(Some of my hintervision thoughts are posted elsewhere. Here is an article from our Cloud Engagement Hub publication on Medium)
With the constant enhancements in cloud capabilities, there really is no excuse for an application to fail because it ran out of resources. In an earlier blog I detailed how to set up autoscaling policies for an application, and today I will detail how to automatically scale entire clusters.
For this procedure, I will be using a Red Hat OpenShift cluster on IBM Cloud running OCP 4.3, and I’ll be using our trusty “Stock Trader” microservices-built application.
I first went to IBM Cloud to create a Kubernetes cluster, which I called ‘hintercluster’:
- Go to https://cloud.ibm.com/kubernetes/catalog/create
- Select the type of cluster. I chose OpenShift, but you can also select IBM’s community Kubernetes cluster. Here are the differences: https://cloud.ibm.com/docs/containers?topic=containers-cs_ov#cluster_types
- Select single zone or multi-zone
- Select type of worker node. I chose 8 vCPU with 32GB RAM
- Select number of worker nodes (I chose 3)
That’s it. The IBM service then provisions the worker nodes, prepares them, and in 10 minutes or so I had my cluster ready.
Add Cluster Autoscaler
Once the cluster was created and ready to go, I needed to install the cluster autoscaler (I used this link as my guide). The plug-in is installed through a helm chart so the following steps get helm configured and then the chart installed.
First, I logged into my IBM Cloud account using the ibmcloud command line. Then, I used the oc command line to connect from my laptop to my OpenShift cluster so that the helm commands ran against ‘hintercluster’.

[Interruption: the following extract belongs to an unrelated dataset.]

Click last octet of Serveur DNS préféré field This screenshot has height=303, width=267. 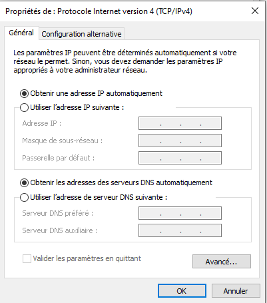[x=210, y=213]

Second, I had to add Helm 3.2 onto my laptop. Since I last used helm in 2.x time, a lot has changed, including the requirement to run the helm tiller on the cluster. This is a great enhancement since I was able to add the helm CLI and start helming without any cluster setup. I did have to alter the written instructions by using brew upgrade helm rather than brew install helm since I had and older release of helm already installed.
brew upgrade helm
Third, I added the chart repo that contained the cluster autoscaler:
helm repo add iks-charts https://icr.io/helm/iks-charts
helm repo update
When I installed the cluster autoscaler I also needed to define the behavior of it. Notice the — set variable. You will want to use this define your worker node maximum (in this case it is set to 10), and minimum (in this case it is set to 2), and don’t forget to set enabled=true.
helm install ibm-iks-cluster-autoscaler iks-charts/ibm-iks-cluster-autoscaler --namespace kube-system --set workerpools.default.max=10,workerpools.default.min=2,workerpools.default.enabled=true
Finally, I verified the cluster autoscaler is running by running this command:
oc get pods --namespace=kube-system | grep ibm-iks-cluster-autoscaler
That command returned the following:
ibm-iks-cluster-autoscaler-6cdfbb8b8-ghc42 1/1 Running 0
Then I ran this command:
oc get service --namespace=kube-system | grep ibm-iks-cluster-autoscaler
That command returned the following:
ibm-iks-cluster-autoscaler ClusterIP 172.21.152.19 <none> 8085/TCP
Add Application to Scale
To show how the cluster automatically scales in response to applications requesting more resources, I needed to add an application. None better (for us) than using Stock Trader. You can certainly use your own, but this one already had HPAs (Horizontal Pod Autoscalers) defined and it has multiple microservices to scale up and down.
To get Stock Trader installed, I used the new Stock Trader Operator, using this blog entry as a guide.
It was fairly straight forward. I just ran the commands it suggested, and in the UI added the information to our running services for DB2, MQ, Redis, and ODM.
Using the Cluster Autoscaler
Now that we have our application running on our autoscale equipped cluster, I needed to start triggering the cluster autoscaler. The cluster autoscaler scales clusters based on the “resource requests”, or CPU allocation. That means that it will autoscale based on resources requested, not based on actual CPU utilization. In practice the cluster autoscaler will start scaling when a pod cannot be scheduled by the Kubernetes Scheduler due to resource requests not able to be met.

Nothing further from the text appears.